In the US, nursing home evaluations of quality indicators, such as falls, severe pain, pressure sores, urinary tract infections, and physical restraints, have been published on a public website [48]. South Korea also conducts quality assessments of nursing homes, with most studies focusing on structures and processes and failing to include health outcomes for residents [49]. Although information on the overall facility, including the number of RNs, has been disclosed, it does not address the quality and safety of care at the facility. Moreover, in Korean nursing homes with fewer RNs, the number of RNs did not affect the quality of care indicators [50]. With the development of the Korean PSC tool in 2013 [51], interest in patient safety in nursing homes has increased.
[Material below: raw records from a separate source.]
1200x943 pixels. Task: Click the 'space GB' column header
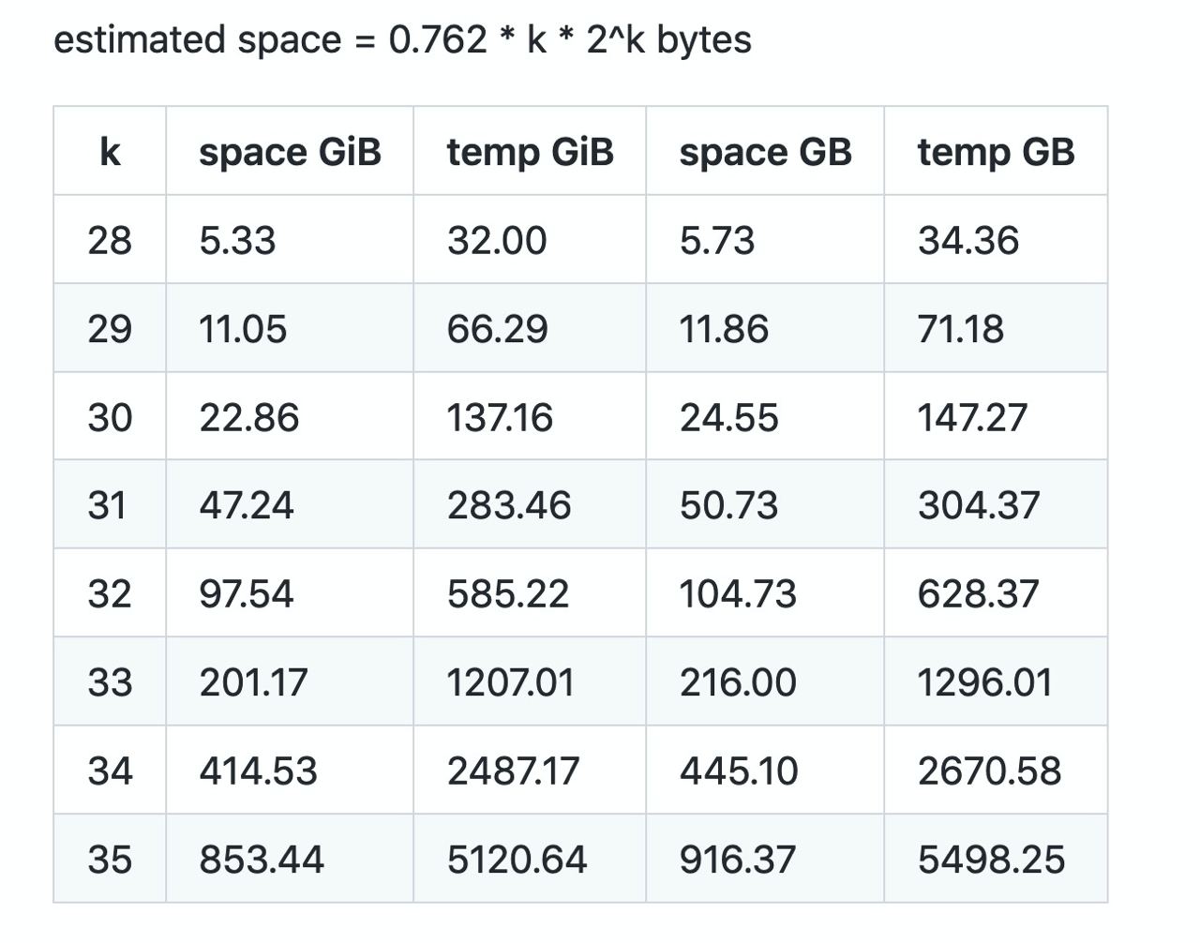click(x=765, y=152)
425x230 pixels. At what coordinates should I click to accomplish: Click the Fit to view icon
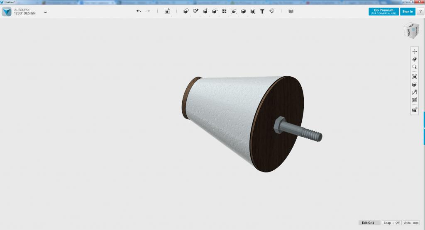click(414, 77)
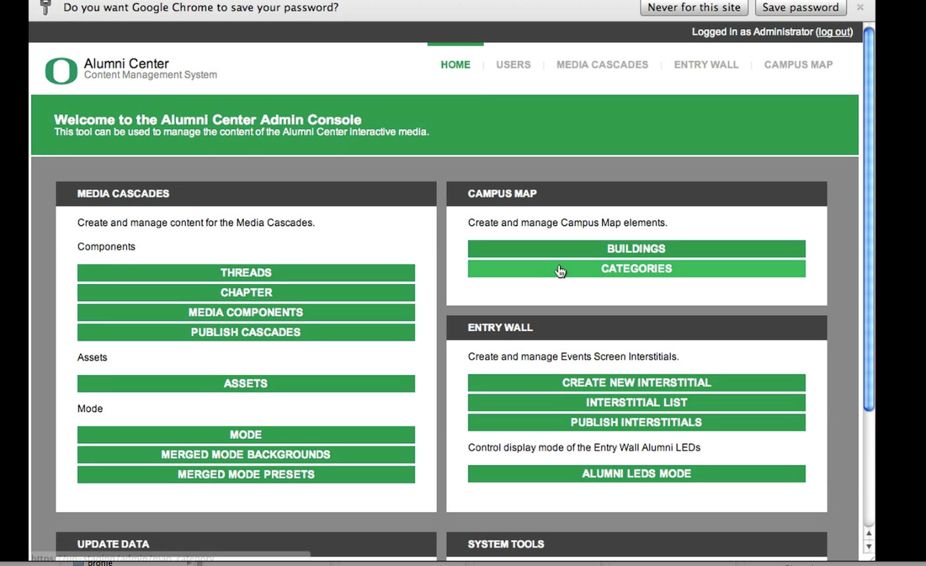Click the key icon in password bar
Viewport: 926px width, 566px height.
point(46,7)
Therefore, in future research, it is necessary to develop an evaluation system and tool to comprehensively evaluate and measure patient safety in nursing homes, including PSC.

This study has several limitations. First, since this only considered studies that used tools, the results should be cautiously interpreted because studies that employed other designs without the use of tools were excluded. Second, this study compared the tools used in each literature with the version 1.0 domain of the HSOPSC tool. Since version 2.0 has been released, it is necessary to compare them in future studies. Third, since all articles were in English, important articles published in other languages may have been overlooked. Finally, a meta-analysis could not be performed because the literature analyzed in this study was reported using various tools and considering different results. It is necessary for future research to present quantitative evidence for studies that report findings based on using the same tools.

Conclusion

This study revealed that the PSC of nursing homes is a critical factor that influences the safety of their residents. Therefore, it is necessary to strengthen organizational factors, such as the staff education system and the composition of appropriate personnel, for establishing and fostering a PSC in nursing homes, for which policy support is also essential.